- PROBLEM REQUIREMENTS -
From the forum thread on Alberta real estate, give the part starting at "If oil turns" and ending at "the world tanks." again, substituting "upswing" for "boom".

- SOURCE PASSAGE -
* START *
# How's Alberta Real Estate Going?



## showmethemoney45 (Feb 27, 2015)

Hello, little bit depressed here...
We are looking to get rid of some Alberta real estate and it looks like houses are valued less than they were 10 years ago. Also, rents have gone down since 2008. I'm wondering how everyone is hanging in there with rental real estate? Or is it just me who bought these at the worst time...


----------



## Just a Guy (Mar 27, 2012)

Alberta has been in a recession for several years. When oil dropped, workers returned to other provinces so real estate demand dropped. Alberta has always been driven by the price of oil. If it recovers, so will the province. To be fair, if you look at the average income in Alberta, real estate is still overpriced when you look at long term affordability. Things could be a lot worse. 

If oil turns around and the pipeline goes through, Alberta will probably go through another boom like it always does. Even if the rest of the world tanks.


----------



## ian (Jun 18, 2016)
* END *
- DATA LINES -
* START *
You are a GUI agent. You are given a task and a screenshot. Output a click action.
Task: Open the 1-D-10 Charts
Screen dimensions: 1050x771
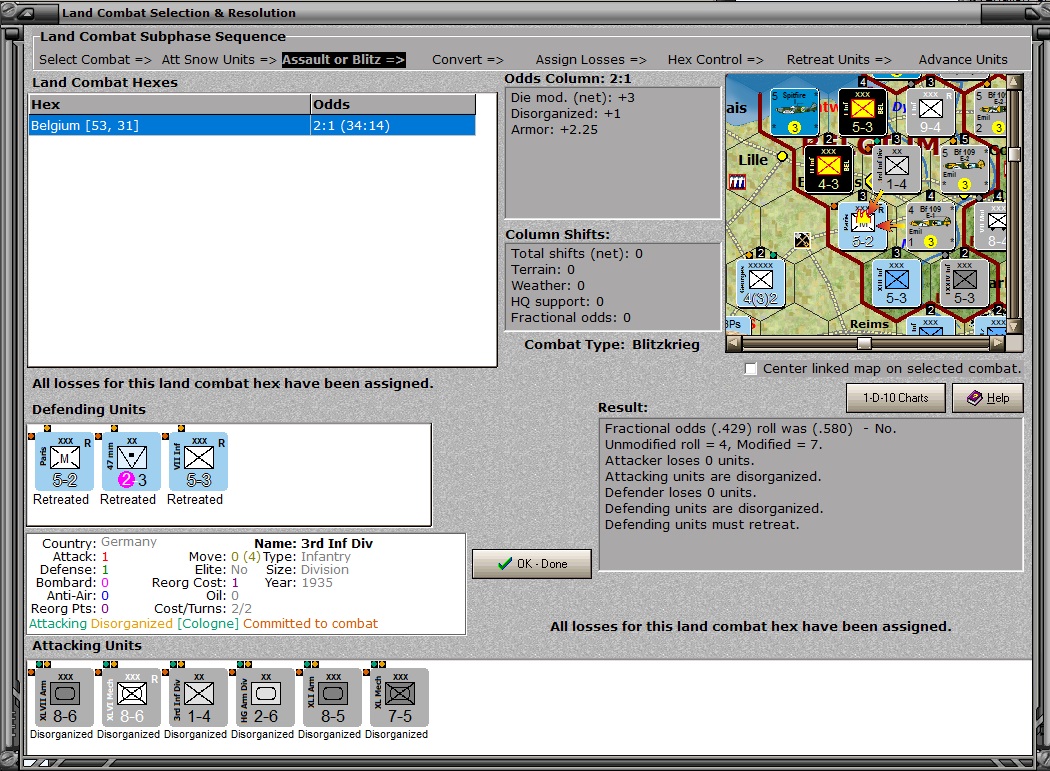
* END *
- SOLUTION TO THE PROBLEM -
If oil turns around and the pipeline goes through, Alberta will probably go through another upswing like it always does. Even if the rest of the world tanks.